Wrong way to spend tobacco settlement

House bill: General Assembly should reject playing politics with $4.2 billion from cigarette makers.

March 23, 2000

PORK-BARREL politics is driving powerful House legislators to turn the governor's anti-cancer and smoking-cessation crusade into a grab-bag for local special interests eager for a piece of the state's $4.2 billion tobacco settlement.

That would be a big mistake. It would weaken a well-conceived plan to dedicate most tobacco money to fighting cancer and reducing teen smoking.

Instead of a focused drive to curb Maryland's high cancer rate, the legislature would be playing politics with the tobacco money. The House bill, for instance, tosses money to unnamed hospitals in the Washington suburbs and one in Baltimore that appears to be Sinai Hospital.

It would spend money on fighting heart and lung diseases that have nothing to do with tobacco-smoking.

It would subsidize prescription drug payments for senior citizens in rural counties.

And it would give the legislature another chance to add to its pork menu when the bill expires in three years.

This is a bad piece of legislation. Even top House leaders cringe at what Del. Howard P. Rawlings of Baltimore has done with this bill.

Far more preferable is a Senate bill hammered out by Sen. Christopher Van Hollen of Montgomery County that sticks to the governor's initial plan to target the tobacco money.

The Senate bill, for instance, channels $30 million a year through local health officers for anti-cancer efforts that are approved by an oversight board. There is little, if any, pork, in the Senate version.

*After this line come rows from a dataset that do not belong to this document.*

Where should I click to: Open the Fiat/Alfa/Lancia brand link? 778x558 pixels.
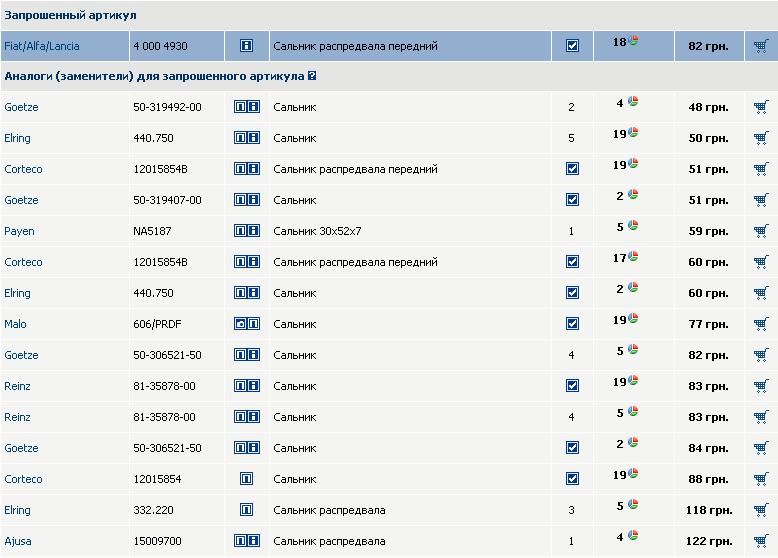42,46
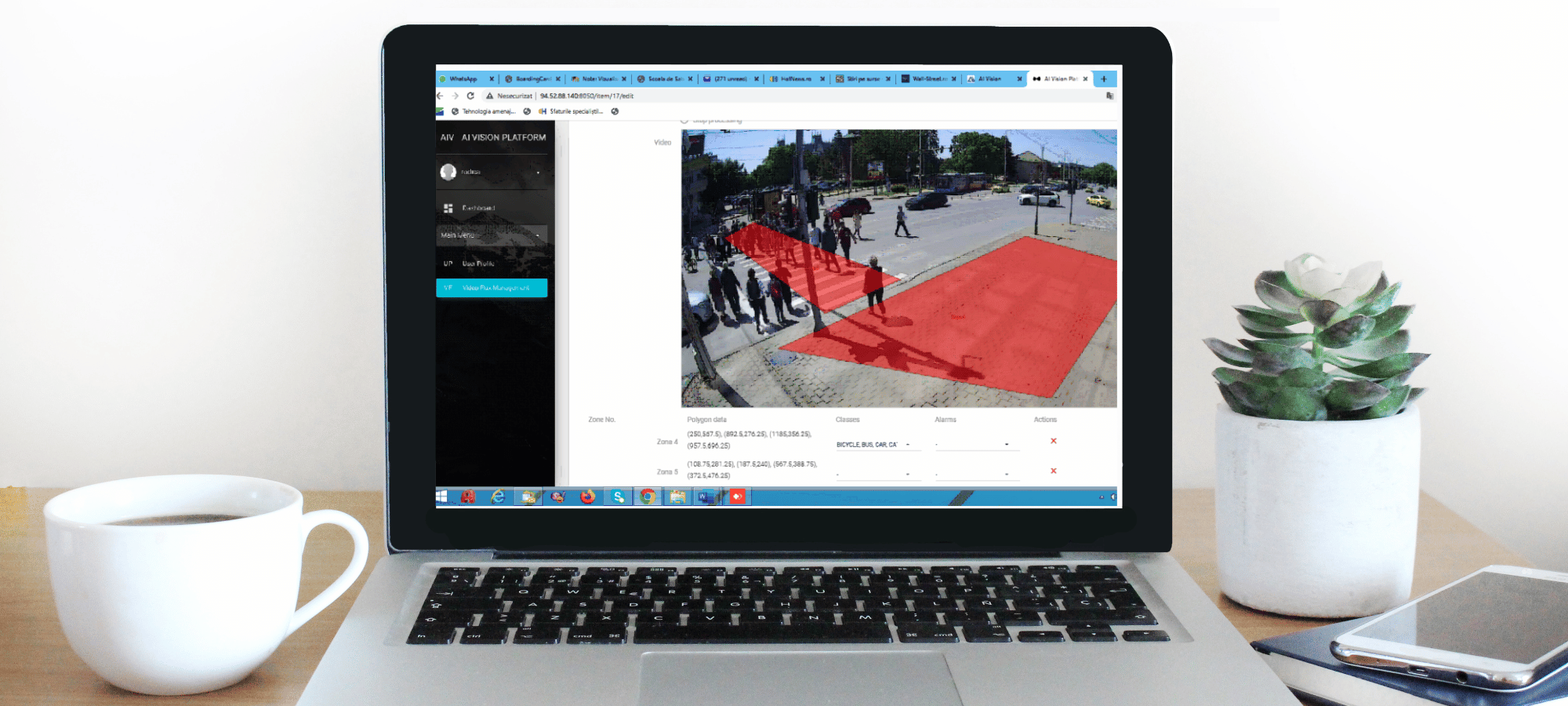
Task: Click the AIV logo in the sidebar header
Action: pos(447,136)
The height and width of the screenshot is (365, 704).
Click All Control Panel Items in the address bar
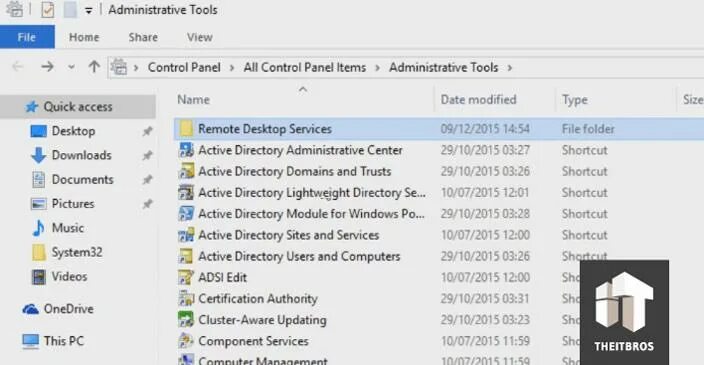(305, 67)
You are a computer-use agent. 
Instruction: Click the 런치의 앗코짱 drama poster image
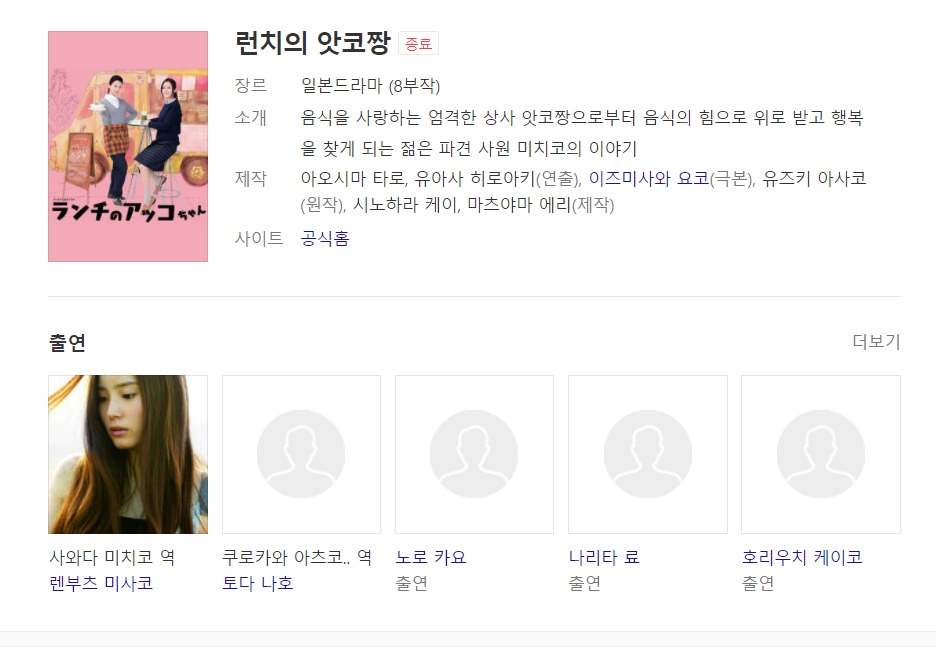tap(128, 146)

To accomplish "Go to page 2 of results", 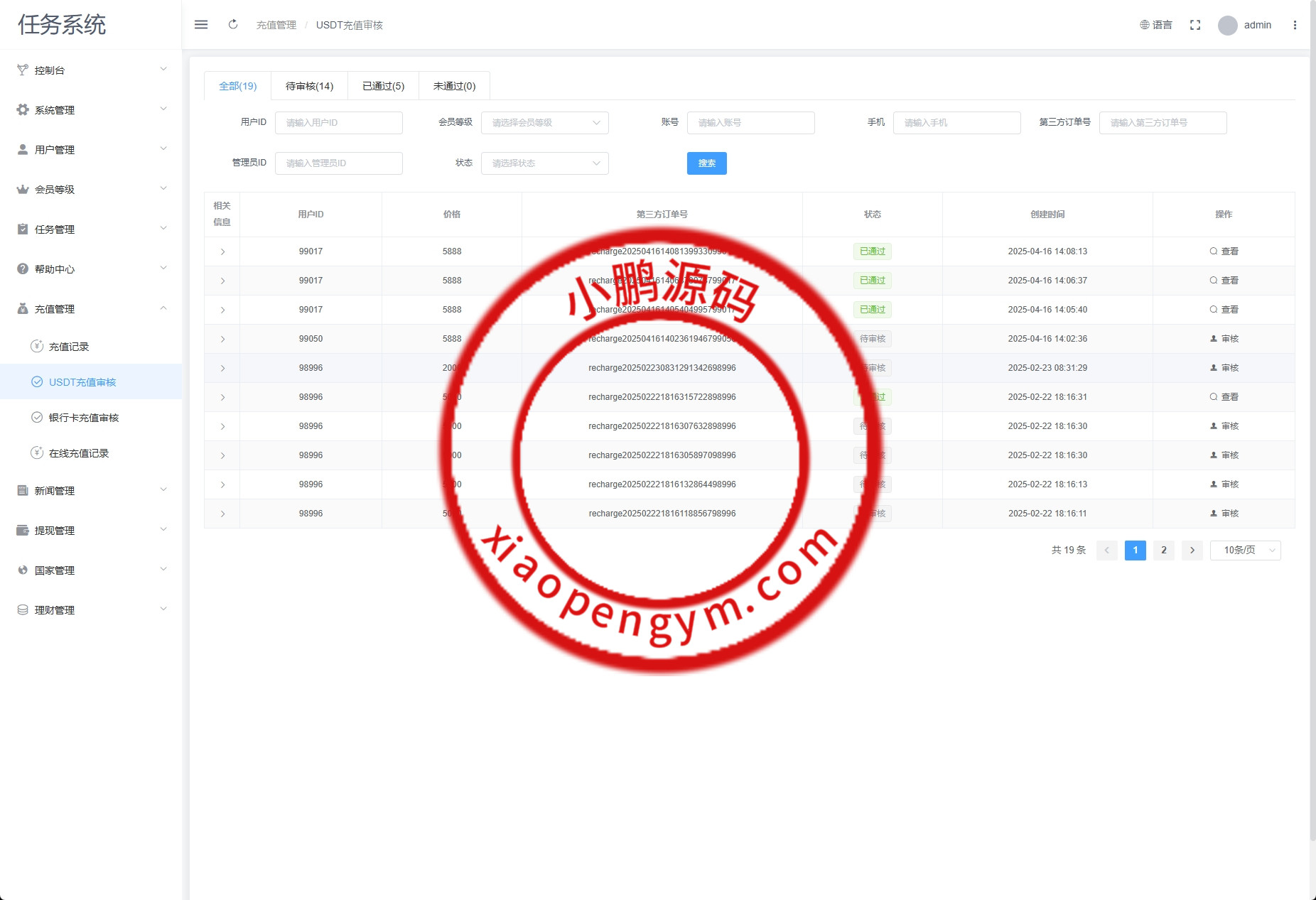I will (1163, 551).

The billions that will flow to Maryland from the tobacco companies should be spent to undo the damage done by cigarette smoking. We should use this money to ease smoking's addictive hold on Marylanders.

But that won't happen if the barons of pork prevail. Let's target this "blood money" from Big Tobacco to stamp out some of the insidious diseases linked to smoking and cut the number of teens who get hooked on this unhealthy -- and dangerous -- habit.